PNC appears well suited to weather the latest banking predicament given shorter-duration instruments on the balance sheet and a relatively small unrealized loss on its held-to-maturity securities compared to peers. Nevertheless, shares have skidded more than 40% since the beginning of 2022 even as the company further expanded its reach via the acquisition of BBVA’s U.S. retail operation in 2021. Shares trade for less than 9 times the NTM EPS estimate and yield a whopping 5.3%, with a dividend coverage of more than 2X.
CITIZENS FINANCIAL (CFG)
Rhode Island-based regional bank Citizens Financial turned in adjusted EPS of $1.10 (vs. $1.13 est.) in Q1. Management said that churn in the deposit market continues to diminish since the bank failures, with deposits stabilizing in March.
CEO Bruce Van Saun stated, “The first quarter brought unexpected challenges in the environment, but we proved adaptable and resilient, successfully navigating through them and delivering solid financial results. Our capital, liquidity and funding position remains strong, and our deposits were broadly stable over the month of March. We remain focused on our deposit initiatives, taking care of our customers and protecting key investments while trimming expenses where we can. We are hopeful that market turmoil continues to subside, and we expect that we will be able to deliver attractive mid-teens ROTCE for the year.”
He added, “Our outlook for 2023 still shows attractive proxy for the full year, despite the challenging environment. There’s still a great deal of uncertainty which makes forecasting more difficult, but we remain confident in the strength of our franchise and the ability to weather the storm. We are building a great bank and we remain excited about our future. Our capital strength and attractive franchise should position us to be nimble and to take advantage of opportunities as they arise.”
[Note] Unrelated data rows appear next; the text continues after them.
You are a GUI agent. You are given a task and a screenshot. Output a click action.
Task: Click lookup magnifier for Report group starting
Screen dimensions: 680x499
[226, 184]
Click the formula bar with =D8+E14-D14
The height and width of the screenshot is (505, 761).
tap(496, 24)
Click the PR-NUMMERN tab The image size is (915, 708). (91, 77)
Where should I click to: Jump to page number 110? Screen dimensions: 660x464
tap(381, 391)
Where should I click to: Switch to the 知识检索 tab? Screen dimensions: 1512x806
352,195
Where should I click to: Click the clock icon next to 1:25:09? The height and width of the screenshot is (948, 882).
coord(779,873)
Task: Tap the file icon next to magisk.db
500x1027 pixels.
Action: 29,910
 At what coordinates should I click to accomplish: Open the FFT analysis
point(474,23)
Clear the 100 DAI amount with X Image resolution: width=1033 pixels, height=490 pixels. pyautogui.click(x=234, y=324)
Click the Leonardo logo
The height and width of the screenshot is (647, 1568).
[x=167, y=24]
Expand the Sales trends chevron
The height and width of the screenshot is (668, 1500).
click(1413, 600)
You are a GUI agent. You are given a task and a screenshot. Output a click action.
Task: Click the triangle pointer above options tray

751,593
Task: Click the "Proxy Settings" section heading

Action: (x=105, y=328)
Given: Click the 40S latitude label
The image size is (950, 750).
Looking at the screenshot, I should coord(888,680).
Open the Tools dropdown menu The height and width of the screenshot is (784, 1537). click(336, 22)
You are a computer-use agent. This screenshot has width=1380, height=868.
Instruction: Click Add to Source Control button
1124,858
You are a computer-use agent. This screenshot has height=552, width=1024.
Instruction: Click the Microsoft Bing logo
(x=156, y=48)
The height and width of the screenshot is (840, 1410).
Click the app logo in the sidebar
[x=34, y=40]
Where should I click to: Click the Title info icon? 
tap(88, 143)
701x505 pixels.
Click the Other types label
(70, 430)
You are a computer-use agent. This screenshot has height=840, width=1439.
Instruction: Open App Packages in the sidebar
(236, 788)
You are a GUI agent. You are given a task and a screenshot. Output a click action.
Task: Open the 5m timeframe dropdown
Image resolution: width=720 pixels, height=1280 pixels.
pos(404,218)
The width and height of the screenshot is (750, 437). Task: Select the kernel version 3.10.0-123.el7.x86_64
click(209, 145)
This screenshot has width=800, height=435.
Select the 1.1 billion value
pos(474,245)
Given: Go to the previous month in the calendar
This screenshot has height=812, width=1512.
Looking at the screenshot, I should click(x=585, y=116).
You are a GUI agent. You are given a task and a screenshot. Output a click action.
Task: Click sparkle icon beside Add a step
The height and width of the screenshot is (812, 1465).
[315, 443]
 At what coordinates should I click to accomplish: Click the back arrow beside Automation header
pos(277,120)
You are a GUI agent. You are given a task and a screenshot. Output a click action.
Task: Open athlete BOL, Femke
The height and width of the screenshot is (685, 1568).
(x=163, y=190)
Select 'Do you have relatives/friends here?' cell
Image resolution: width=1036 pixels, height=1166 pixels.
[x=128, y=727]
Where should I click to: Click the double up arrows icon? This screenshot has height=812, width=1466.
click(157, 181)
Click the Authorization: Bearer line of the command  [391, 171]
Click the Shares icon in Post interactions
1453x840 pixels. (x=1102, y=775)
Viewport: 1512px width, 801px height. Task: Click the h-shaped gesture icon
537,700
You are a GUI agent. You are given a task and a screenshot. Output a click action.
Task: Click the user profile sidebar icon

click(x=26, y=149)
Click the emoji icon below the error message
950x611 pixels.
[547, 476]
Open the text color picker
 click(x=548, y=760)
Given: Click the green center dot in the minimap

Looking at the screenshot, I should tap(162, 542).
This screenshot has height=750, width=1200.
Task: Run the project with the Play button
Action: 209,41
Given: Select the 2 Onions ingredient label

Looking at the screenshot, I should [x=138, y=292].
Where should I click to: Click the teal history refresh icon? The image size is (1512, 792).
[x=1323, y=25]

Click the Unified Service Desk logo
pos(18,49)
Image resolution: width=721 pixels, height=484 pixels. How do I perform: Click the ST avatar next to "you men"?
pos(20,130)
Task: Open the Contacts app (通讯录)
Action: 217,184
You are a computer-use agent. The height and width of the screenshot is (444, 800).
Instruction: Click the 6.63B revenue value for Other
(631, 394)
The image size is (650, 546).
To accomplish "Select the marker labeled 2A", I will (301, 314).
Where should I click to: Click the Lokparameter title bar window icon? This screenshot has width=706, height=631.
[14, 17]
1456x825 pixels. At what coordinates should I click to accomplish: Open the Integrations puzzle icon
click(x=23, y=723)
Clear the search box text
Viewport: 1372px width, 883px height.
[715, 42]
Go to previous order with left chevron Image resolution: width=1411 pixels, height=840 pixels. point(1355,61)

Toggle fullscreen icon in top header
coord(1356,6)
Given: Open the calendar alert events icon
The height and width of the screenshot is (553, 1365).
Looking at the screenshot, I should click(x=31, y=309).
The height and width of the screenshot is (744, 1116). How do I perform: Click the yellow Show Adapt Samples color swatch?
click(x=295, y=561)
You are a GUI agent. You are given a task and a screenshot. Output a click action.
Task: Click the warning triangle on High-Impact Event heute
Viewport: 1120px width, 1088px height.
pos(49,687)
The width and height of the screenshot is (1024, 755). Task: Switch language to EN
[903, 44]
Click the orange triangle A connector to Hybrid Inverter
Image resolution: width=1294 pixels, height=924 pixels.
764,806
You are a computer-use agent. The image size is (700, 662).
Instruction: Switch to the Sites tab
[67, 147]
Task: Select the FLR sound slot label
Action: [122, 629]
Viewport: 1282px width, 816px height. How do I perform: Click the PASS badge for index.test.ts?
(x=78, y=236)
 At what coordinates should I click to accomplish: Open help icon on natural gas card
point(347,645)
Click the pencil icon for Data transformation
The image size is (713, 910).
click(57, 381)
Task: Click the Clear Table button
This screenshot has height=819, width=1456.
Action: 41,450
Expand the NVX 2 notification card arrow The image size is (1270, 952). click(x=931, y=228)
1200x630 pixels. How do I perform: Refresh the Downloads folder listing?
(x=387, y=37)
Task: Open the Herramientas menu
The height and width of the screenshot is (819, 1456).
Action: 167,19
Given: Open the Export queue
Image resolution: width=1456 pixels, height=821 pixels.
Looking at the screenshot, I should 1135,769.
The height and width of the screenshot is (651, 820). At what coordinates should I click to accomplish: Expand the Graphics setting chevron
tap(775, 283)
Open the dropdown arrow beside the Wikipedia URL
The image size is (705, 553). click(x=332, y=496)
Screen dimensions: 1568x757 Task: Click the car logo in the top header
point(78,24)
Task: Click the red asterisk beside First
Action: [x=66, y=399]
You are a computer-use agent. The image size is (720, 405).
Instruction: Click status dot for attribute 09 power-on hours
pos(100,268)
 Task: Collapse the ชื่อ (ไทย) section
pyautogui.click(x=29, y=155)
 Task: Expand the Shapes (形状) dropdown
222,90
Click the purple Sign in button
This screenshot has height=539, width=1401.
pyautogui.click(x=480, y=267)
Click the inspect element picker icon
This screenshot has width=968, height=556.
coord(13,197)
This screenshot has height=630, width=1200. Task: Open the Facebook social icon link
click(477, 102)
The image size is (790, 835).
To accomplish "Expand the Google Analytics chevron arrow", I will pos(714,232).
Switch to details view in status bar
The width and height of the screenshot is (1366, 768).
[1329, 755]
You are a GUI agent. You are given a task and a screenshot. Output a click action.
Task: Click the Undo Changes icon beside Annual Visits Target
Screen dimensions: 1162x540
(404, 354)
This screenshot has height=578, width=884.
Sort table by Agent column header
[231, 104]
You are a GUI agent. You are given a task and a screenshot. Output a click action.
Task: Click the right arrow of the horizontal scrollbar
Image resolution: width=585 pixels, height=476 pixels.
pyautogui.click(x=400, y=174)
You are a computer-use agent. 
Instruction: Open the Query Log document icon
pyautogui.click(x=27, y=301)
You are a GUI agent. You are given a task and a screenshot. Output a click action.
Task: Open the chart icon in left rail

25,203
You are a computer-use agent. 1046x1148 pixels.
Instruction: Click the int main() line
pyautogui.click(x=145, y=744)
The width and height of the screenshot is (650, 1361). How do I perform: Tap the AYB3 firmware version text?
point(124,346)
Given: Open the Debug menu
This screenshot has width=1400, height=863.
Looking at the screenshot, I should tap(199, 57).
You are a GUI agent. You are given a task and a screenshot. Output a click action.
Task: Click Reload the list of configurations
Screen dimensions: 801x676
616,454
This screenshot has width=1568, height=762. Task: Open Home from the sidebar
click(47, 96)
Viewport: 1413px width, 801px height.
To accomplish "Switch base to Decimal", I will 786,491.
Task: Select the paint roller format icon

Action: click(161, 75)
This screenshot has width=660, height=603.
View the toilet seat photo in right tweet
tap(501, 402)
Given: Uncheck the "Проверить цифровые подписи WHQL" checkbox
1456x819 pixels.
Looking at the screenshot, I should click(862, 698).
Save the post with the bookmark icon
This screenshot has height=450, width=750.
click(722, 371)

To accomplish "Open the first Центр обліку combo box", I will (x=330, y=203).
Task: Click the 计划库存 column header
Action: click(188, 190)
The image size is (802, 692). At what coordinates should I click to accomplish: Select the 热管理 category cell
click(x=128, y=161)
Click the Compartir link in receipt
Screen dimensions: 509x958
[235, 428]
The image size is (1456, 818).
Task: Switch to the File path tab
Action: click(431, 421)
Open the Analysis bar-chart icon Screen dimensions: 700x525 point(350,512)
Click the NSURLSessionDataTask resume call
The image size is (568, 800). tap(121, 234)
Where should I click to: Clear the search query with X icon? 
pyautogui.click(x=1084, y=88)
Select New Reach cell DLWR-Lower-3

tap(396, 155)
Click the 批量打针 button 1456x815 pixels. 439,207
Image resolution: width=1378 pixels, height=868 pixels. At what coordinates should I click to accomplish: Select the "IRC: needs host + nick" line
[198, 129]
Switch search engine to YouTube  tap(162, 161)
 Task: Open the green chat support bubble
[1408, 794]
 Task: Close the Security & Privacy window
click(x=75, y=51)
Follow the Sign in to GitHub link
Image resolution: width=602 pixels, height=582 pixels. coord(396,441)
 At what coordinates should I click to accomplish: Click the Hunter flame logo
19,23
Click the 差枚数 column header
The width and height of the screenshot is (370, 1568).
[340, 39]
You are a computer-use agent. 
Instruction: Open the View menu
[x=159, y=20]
Following the purchase of HSBC branches within its market and the acquisition of Investors Bancorp in 2021, Citizens has grown its deposit franchise by over 17% year-over-year. We think the moves complement and round out its existing territory, while adding JMP Group (securities) into the fold (also in 2021) brings diversification through additional fee generation. Fee generating activity has slowed, although not as much as for some, while a focus on maximizing operating leverage for an expanded operation prime the bank for higher returns in the current year. Shares trade for less than 6 times estimated earnings and now offer a 6.8% dividend yield.